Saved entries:
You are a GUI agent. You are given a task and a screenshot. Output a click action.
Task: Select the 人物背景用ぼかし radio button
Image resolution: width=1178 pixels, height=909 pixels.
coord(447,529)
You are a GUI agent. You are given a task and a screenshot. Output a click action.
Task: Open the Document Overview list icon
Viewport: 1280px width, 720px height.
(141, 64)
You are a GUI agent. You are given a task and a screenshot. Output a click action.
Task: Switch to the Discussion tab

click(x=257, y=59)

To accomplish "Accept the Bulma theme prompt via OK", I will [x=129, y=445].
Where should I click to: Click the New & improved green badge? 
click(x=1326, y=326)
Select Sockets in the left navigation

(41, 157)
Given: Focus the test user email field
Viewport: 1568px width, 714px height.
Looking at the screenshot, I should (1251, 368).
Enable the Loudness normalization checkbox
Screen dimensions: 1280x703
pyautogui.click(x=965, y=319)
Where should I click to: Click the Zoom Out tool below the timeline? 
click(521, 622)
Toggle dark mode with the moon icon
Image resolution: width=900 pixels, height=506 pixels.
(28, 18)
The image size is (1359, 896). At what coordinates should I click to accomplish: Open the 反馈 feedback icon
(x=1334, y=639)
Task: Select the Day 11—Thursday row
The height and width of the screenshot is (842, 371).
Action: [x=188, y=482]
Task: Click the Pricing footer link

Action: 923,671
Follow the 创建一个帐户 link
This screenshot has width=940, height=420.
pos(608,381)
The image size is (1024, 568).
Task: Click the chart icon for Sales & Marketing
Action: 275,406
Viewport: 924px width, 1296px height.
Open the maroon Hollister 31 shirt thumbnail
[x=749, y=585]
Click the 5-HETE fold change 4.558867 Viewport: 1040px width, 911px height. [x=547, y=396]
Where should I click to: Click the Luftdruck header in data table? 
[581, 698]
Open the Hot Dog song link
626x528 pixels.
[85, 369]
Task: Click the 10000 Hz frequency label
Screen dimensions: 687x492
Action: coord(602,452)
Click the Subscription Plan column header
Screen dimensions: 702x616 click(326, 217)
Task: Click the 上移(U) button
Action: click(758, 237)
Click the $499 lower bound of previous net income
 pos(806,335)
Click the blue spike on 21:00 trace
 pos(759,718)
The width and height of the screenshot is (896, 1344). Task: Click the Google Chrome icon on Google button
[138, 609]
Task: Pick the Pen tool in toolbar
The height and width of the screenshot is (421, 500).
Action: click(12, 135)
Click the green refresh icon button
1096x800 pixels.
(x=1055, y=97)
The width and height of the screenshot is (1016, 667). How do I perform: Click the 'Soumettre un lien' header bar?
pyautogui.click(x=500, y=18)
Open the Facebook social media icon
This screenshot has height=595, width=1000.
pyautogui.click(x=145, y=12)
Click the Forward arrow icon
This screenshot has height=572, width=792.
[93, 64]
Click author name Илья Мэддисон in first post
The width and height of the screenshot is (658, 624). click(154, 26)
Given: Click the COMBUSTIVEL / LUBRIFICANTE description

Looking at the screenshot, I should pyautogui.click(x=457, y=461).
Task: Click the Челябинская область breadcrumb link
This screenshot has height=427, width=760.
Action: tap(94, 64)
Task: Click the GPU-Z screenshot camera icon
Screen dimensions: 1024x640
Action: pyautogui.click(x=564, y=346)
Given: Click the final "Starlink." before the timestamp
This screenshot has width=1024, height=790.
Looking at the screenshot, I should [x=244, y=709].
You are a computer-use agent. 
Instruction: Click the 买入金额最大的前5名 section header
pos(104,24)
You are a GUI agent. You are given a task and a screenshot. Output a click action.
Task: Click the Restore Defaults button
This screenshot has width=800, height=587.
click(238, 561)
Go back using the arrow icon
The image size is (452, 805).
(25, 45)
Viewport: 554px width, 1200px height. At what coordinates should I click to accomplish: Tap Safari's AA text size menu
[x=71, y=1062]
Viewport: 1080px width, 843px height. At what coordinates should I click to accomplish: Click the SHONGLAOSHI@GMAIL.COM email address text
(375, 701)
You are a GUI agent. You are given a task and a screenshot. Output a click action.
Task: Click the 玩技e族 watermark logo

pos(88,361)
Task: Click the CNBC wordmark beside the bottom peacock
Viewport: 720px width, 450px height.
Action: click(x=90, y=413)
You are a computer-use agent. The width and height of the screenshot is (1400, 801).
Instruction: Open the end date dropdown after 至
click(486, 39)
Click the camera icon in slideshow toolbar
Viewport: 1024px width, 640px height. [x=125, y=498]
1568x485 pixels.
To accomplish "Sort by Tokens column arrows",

Brief: Repeat each of the entries above precisely as given.

Answer area:
You are a GUI agent. You are given a task and a screenshot. Output a click action.
Task: Select the 人物背景用ぼかし radio button
Image resolution: width=1178 pixels, height=909 pixels.
coord(447,529)
You are a GUI agent. You are given a task and a screenshot. Output a click action.
Task: Open the Document Overview list icon
Viewport: 1280px width, 720px height.
(141, 64)
You are a GUI agent. You are given a task and a screenshot. Output a click action.
Task: Switch to the Discussion tab

click(x=257, y=59)

To accomplish "Accept the Bulma theme prompt via OK", I will [x=129, y=445].
Where should I click to: Click the New & improved green badge? 
click(x=1326, y=326)
Select Sockets in the left navigation

(41, 157)
Given: Focus the test user email field
Viewport: 1568px width, 714px height.
Looking at the screenshot, I should (1251, 368).
Enable the Loudness normalization checkbox
Screen dimensions: 1280x703
pyautogui.click(x=965, y=319)
Where should I click to: Click the Zoom Out tool below the timeline? 
click(521, 622)
Toggle dark mode with the moon icon
Image resolution: width=900 pixels, height=506 pixels.
(28, 18)
The image size is (1359, 896). At what coordinates should I click to accomplish: Open the 反馈 feedback icon
(x=1334, y=639)
Task: Select the Day 11—Thursday row
The height and width of the screenshot is (842, 371).
Action: [x=188, y=482]
Task: Click the Pricing footer link

Action: 923,671
Follow the 创建一个帐户 link
This screenshot has width=940, height=420.
pos(608,381)
The image size is (1024, 568).
Task: Click the chart icon for Sales & Marketing
Action: 275,406
Viewport: 924px width, 1296px height.
Open the maroon Hollister 31 shirt thumbnail
[x=749, y=585]
Click the 5-HETE fold change 4.558867 Viewport: 1040px width, 911px height. [x=547, y=396]
Where should I click to: Click the Luftdruck header in data table? 
[581, 698]
Open the Hot Dog song link
626x528 pixels.
[85, 369]
Task: Click the 10000 Hz frequency label
Screen dimensions: 687x492
Action: coord(602,452)
Click the Subscription Plan column header
Screen dimensions: 702x616 click(326, 217)
Task: Click the 上移(U) button
Action: click(758, 237)
Click the $499 lower bound of previous net income
 pos(806,335)
Click the blue spike on 21:00 trace
 pos(759,718)
The width and height of the screenshot is (896, 1344). Task: Click the Google Chrome icon on Google button
[138, 609]
Task: Pick the Pen tool in toolbar
The height and width of the screenshot is (421, 500).
Action: click(12, 135)
Click the green refresh icon button
1096x800 pixels.
(x=1055, y=97)
The width and height of the screenshot is (1016, 667). How do I perform: Click the 'Soumettre un lien' header bar?
pyautogui.click(x=500, y=18)
Open the Facebook social media icon
This screenshot has height=595, width=1000.
pyautogui.click(x=145, y=12)
Click the Forward arrow icon
This screenshot has height=572, width=792.
[93, 64]
Click author name Илья Мэддисон in first post
The width and height of the screenshot is (658, 624). click(154, 26)
Given: Click the COMBUSTIVEL / LUBRIFICANTE description

Looking at the screenshot, I should pyautogui.click(x=457, y=461).
Task: Click the Челябинская область breadcrumb link
This screenshot has height=427, width=760.
Action: tap(94, 64)
Task: Click the GPU-Z screenshot camera icon
Screen dimensions: 1024x640
Action: pyautogui.click(x=564, y=346)
Given: Click the final "Starlink." before the timestamp
This screenshot has width=1024, height=790.
Looking at the screenshot, I should [x=244, y=709].
You are a computer-use agent. 
Instruction: Click the 买入金额最大的前5名 section header
pos(104,24)
You are a GUI agent. You are given a task and a screenshot. Output a click action.
Task: Click the Restore Defaults button
This screenshot has width=800, height=587.
click(238, 561)
Go back using the arrow icon
The image size is (452, 805).
(25, 45)
Viewport: 554px width, 1200px height. At what coordinates should I click to accomplish: Tap Safari's AA text size menu
[x=71, y=1062]
Viewport: 1080px width, 843px height. At what coordinates should I click to accomplish: Click the SHONGLAOSHI@GMAIL.COM email address text
(375, 701)
You are a GUI agent. You are given a task and a screenshot. Output a click action.
Task: Click the 玩技e族 watermark logo

pos(88,361)
Task: Click the CNBC wordmark beside the bottom peacock
Viewport: 720px width, 450px height.
Action: click(x=90, y=413)
You are a computer-use agent. The width and height of the screenshot is (1400, 801).
Instruction: Open the end date dropdown after 至
click(486, 39)
Click the camera icon in slideshow toolbar
Viewport: 1024px width, 640px height. [x=125, y=498]
1568x485 pixels.
To accomplish "Sort by Tokens column arrows",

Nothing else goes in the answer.